Lords of Dogtown is Hollywood’s adaptation of the 2001 skateboard documentary Dogtown and Z-Boys. Dogtown and Z-Boys was such an entertaining and informative documentary that before viewing Lords of Downtown I was wondering why on Earth it needed to be remade. After watching Lords of Dogtown, I was still wondering the same thing.
Lords of Dogtown (like Dogtown and Z-Boys) tells the story of the Zephyr Street Skate Team, a team of young surfers-turned-skaters assembled by a local surf shop in the late-1970s. Some of the members of this young team included Jay Adams, Tony Alva, and Stacy Peralta, all of which who would eventually become legends in the skateboarding community. But before they were legends they were punk kids skating the streets of Santa Monica, creating their own style of skateboarding that reflected their surfing roots.
While Lords of Dogtown is “based on a true story,” it’s a little hard to swallow when one of the main characters (Stacy Peralta) was also the writer. For example in the movie, Peralta wins first place at the 1975 Del Mar Nationals. In real life, he placed sixth. Once details like that emerge the entire story becomes suspect. The true story behind the Zephyr skate team was so enthralling to learn about that I felt like the “reinterpretation of facts” is simply a disservice.
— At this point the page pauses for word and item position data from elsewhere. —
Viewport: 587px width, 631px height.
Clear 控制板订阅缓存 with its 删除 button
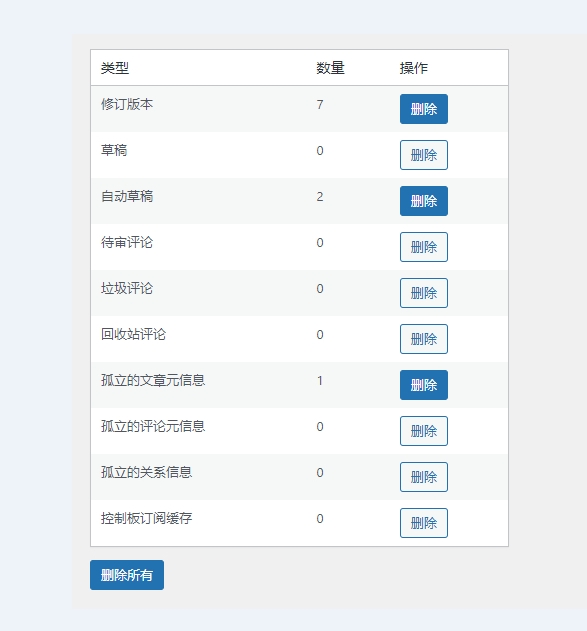click(x=424, y=523)
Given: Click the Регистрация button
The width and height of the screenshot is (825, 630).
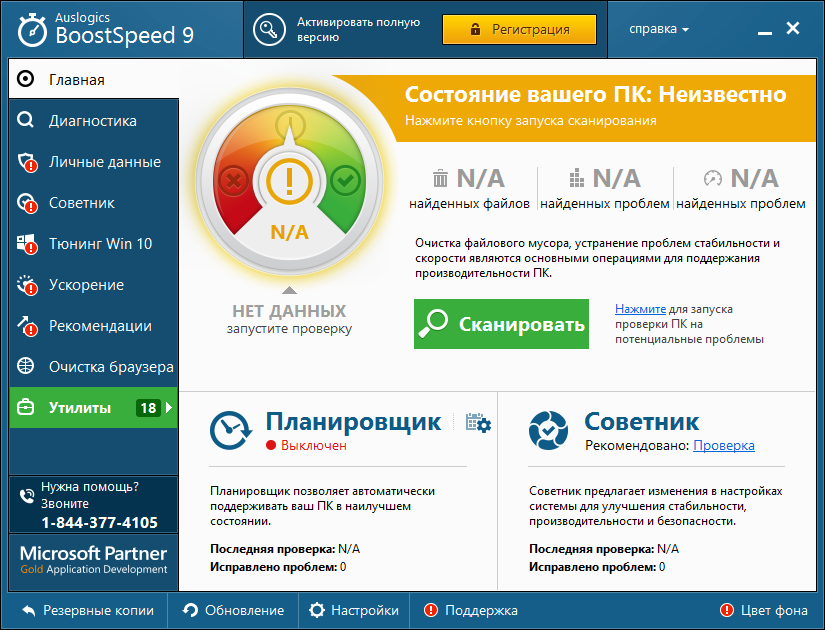Looking at the screenshot, I should click(x=519, y=29).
The majority of the film focuses not on skateboarding but rather the familiar teen issues of acceptance and conflict. Like most hobbies, even the innocent sport of skateboarding turns ugly when sponsorships and money is on the line.
I would probably give Lords of Dogtown a five or six out of ten if it weren’t for the existance of Peralta’s previous documentary, which is more exciting, more dramatic, and frankly a better film.